Dalam waktu dua minggu setelah serangan Hamas pada 7 Oktober, Presiden AS Joe Biden terbang ke Tel Aviv untuk menunjukkan dukungannya kepada Israel, memberitahu bangsa yang traumatis bahwa Amerika “tidak akan pernah membiarkan kalian sendirian”.

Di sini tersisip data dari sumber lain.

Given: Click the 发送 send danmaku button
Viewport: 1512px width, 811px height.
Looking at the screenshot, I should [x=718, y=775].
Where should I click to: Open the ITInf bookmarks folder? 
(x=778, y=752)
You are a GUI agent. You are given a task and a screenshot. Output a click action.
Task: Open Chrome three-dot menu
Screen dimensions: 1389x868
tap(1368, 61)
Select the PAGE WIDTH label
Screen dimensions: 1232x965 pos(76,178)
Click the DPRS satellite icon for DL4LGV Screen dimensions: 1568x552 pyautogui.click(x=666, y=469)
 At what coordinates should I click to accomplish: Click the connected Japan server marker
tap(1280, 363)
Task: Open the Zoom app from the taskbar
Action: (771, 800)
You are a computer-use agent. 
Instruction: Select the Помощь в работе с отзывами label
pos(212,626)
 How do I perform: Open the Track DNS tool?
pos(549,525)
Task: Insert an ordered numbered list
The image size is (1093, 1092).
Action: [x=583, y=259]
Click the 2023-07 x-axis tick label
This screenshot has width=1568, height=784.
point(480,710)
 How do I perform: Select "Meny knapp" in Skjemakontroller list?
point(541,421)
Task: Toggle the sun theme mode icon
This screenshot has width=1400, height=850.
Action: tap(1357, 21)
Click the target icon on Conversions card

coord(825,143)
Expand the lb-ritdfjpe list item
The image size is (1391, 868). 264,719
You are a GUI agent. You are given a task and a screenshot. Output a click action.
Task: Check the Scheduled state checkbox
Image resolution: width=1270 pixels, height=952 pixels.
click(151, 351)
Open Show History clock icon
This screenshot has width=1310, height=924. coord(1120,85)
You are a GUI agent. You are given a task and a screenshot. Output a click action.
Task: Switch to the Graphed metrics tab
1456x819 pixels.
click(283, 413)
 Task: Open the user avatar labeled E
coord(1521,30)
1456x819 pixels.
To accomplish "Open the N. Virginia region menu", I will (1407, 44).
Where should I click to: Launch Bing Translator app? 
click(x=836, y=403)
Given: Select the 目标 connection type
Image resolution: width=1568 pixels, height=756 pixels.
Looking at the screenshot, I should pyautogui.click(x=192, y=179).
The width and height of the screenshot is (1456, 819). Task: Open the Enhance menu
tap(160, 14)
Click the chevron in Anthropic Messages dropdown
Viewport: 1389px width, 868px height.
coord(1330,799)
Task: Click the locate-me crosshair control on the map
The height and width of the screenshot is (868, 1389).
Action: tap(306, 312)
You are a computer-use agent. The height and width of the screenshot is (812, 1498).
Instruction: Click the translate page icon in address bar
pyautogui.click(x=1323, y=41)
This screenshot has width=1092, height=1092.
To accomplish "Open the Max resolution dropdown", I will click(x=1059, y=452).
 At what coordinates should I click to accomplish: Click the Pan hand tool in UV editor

Namun, ia juga memberikan kata-kata peringatan, memperingatkan Israel untuk tidak terpancing oleh “kemarahan” dan mengulangi kesalahan AS setelah serangan 11 September 2001. Inferensi tersebut, saat Israel meluncurkan serangan besar-besaran terhadap Hamas di Gaza, sangat jelas: jangan terlibat dalam perang yang berkepanjangan seperti yang dilakukan AS di Irak dan Afghanistan.
Namun, selama hampir setahun, Perdana Menteri Israel Benjamin Netanyahu terus menolak saran dari sekutu terpenting negaranya pada saat krisis regional yang semakin dalam.
Israel masih berperang di Gaza, sambil meningkatkan serangannya secara dramatis terhadap Hizbollah, gerakan militan yang didukung Iran di Lebanon. Pada hari Senin, serangan udara terbesar Israel ke Lebanon dalam beberapa dekade menewaskan lebih dari 500 orang, sebuah eskalasi dramatis yang mendekatkan Timur Tengah ke perang multi-front yang diupayakan AS selama berbulan-bulan untuk mencegahnya.
Bagi banyak orang, hal ini menegaskan bahwa Biden, seorang Zionis yang mengaku, tidak bersedia menggunakan pengaruh Washington atas Israel baik karena keterikatannya secara emosional dengan Israel maupun pertimbangan politik domestik.
“Jika Anda melihat apa yang telah dilakukan Netanyahu selama setahun terakhir, [ia] memprioritaskan perhitungan sendiri tentang apa yang terbaik baik untuk dirinya maupun negara Israel. . . terlepas dari saran AS,” kata Steven Cook di Dewan Hubungan Luar Negeri. “Netanyahu akan melakukan apa yang ingin dilakukannya. Dia akan memindahkan tiang gawang dan mengelabui Biden.”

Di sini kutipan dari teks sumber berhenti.